_Records provided_:
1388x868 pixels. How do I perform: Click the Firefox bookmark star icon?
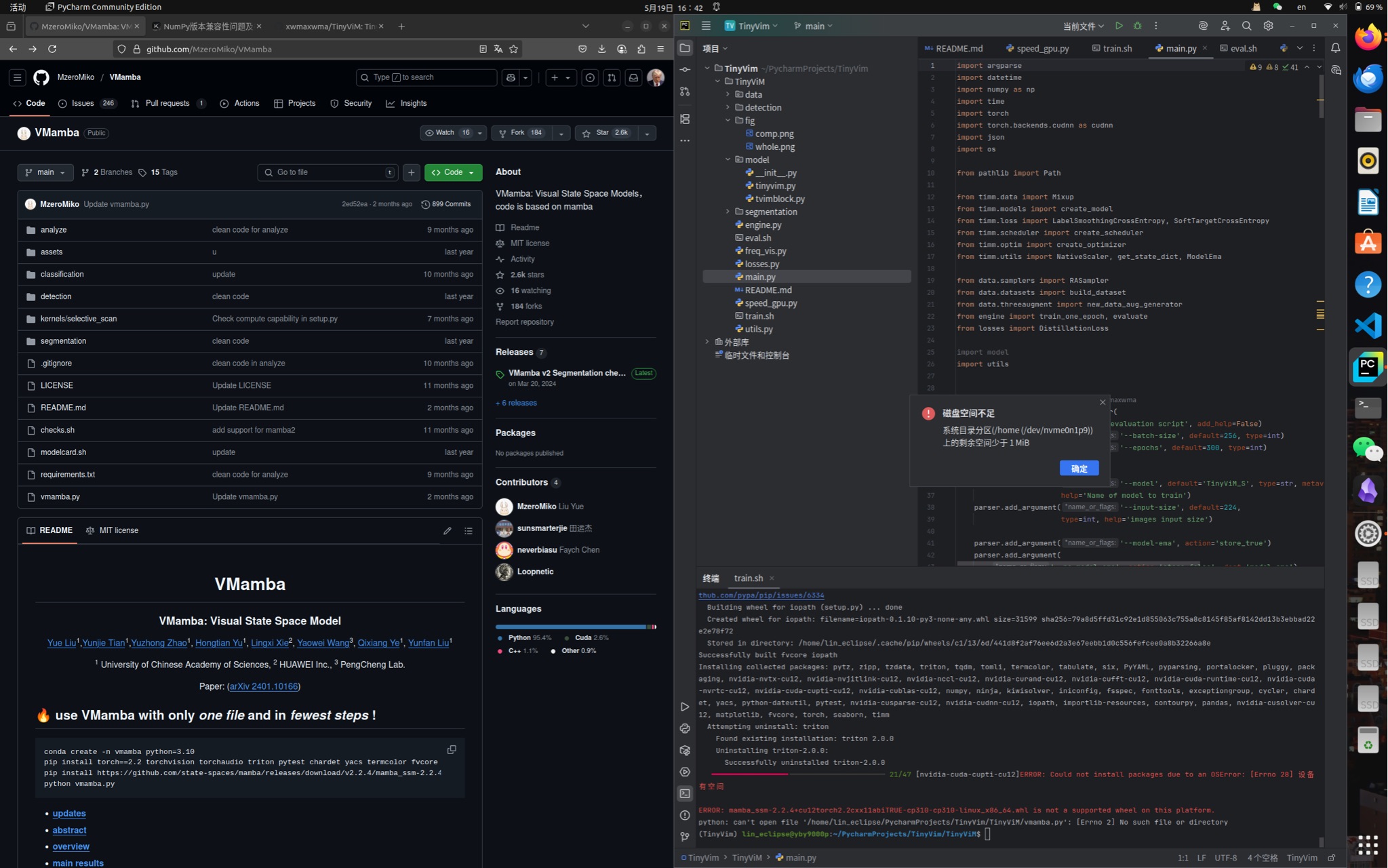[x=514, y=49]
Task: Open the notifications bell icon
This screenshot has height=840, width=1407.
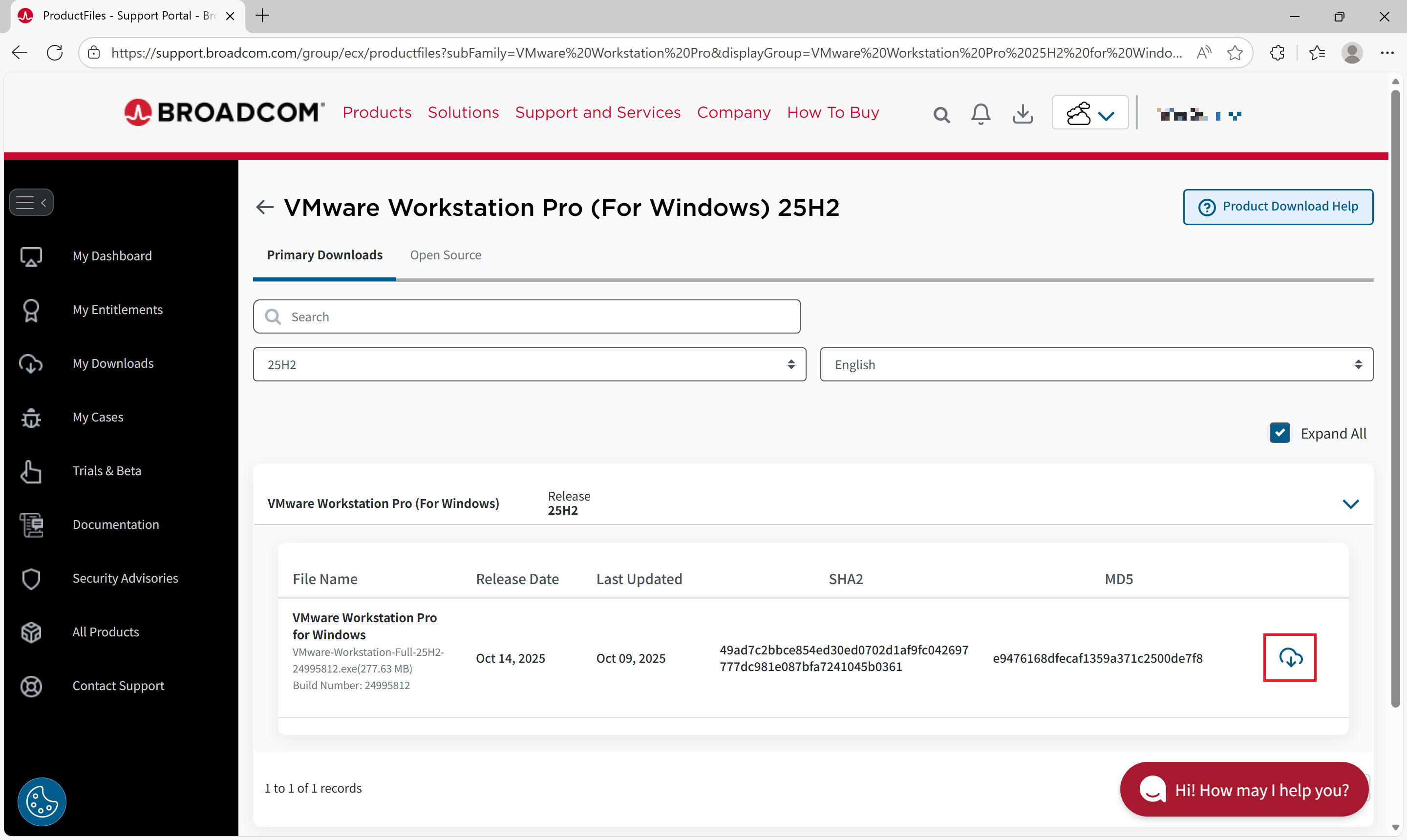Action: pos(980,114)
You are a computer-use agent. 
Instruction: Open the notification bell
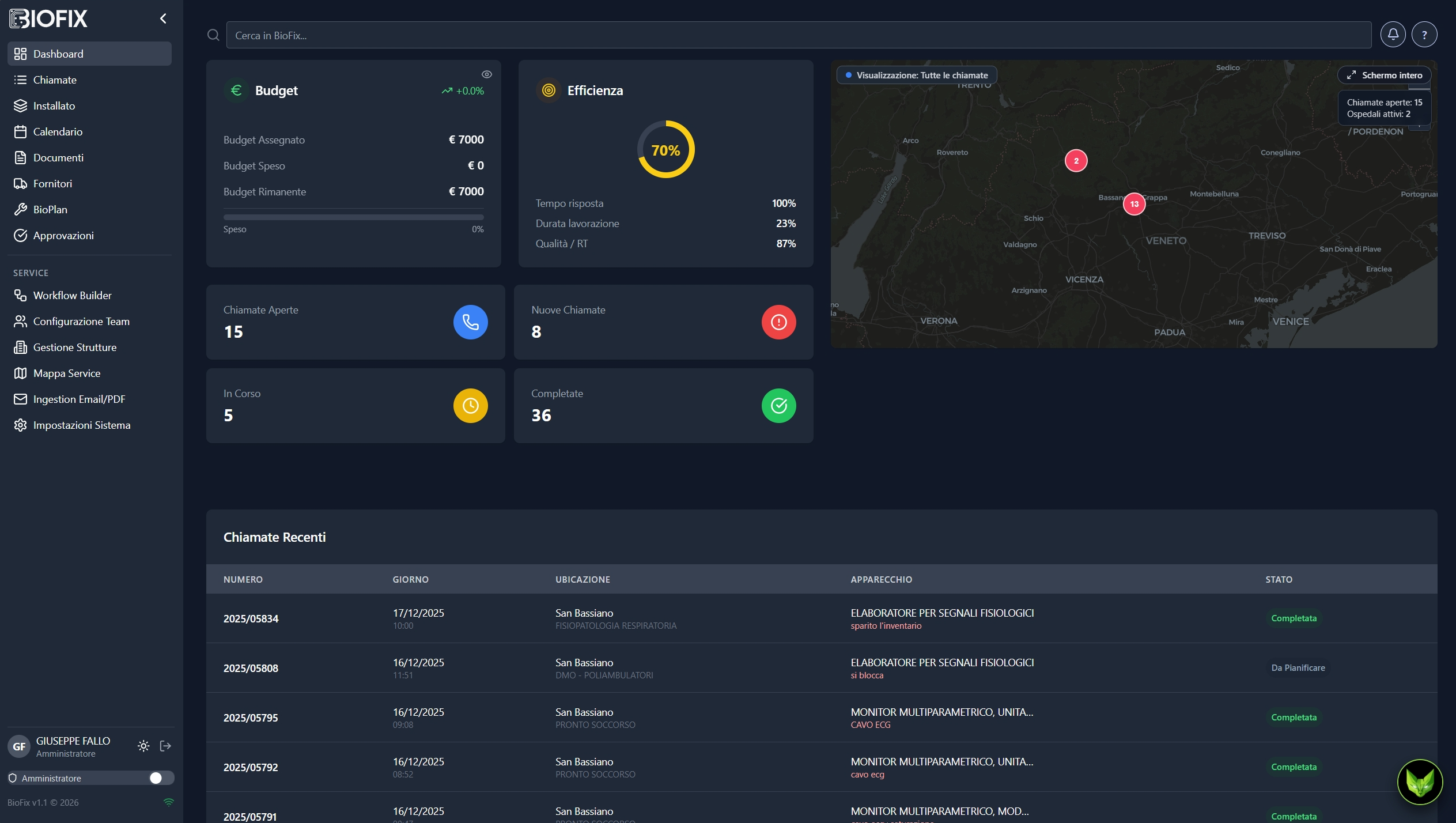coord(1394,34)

_Your task_: Every line from the one with "Task: Open the notifications bell icon" through the end of the material above should be restated word for word, with the pictures left out.

_Answer to the exercise_:
Task: Open the notifications bell icon
This screenshot has height=840, width=1407.
Action: pos(980,114)
You are a computer-use agent. 
Instruction: Open the notification bell
coord(1394,34)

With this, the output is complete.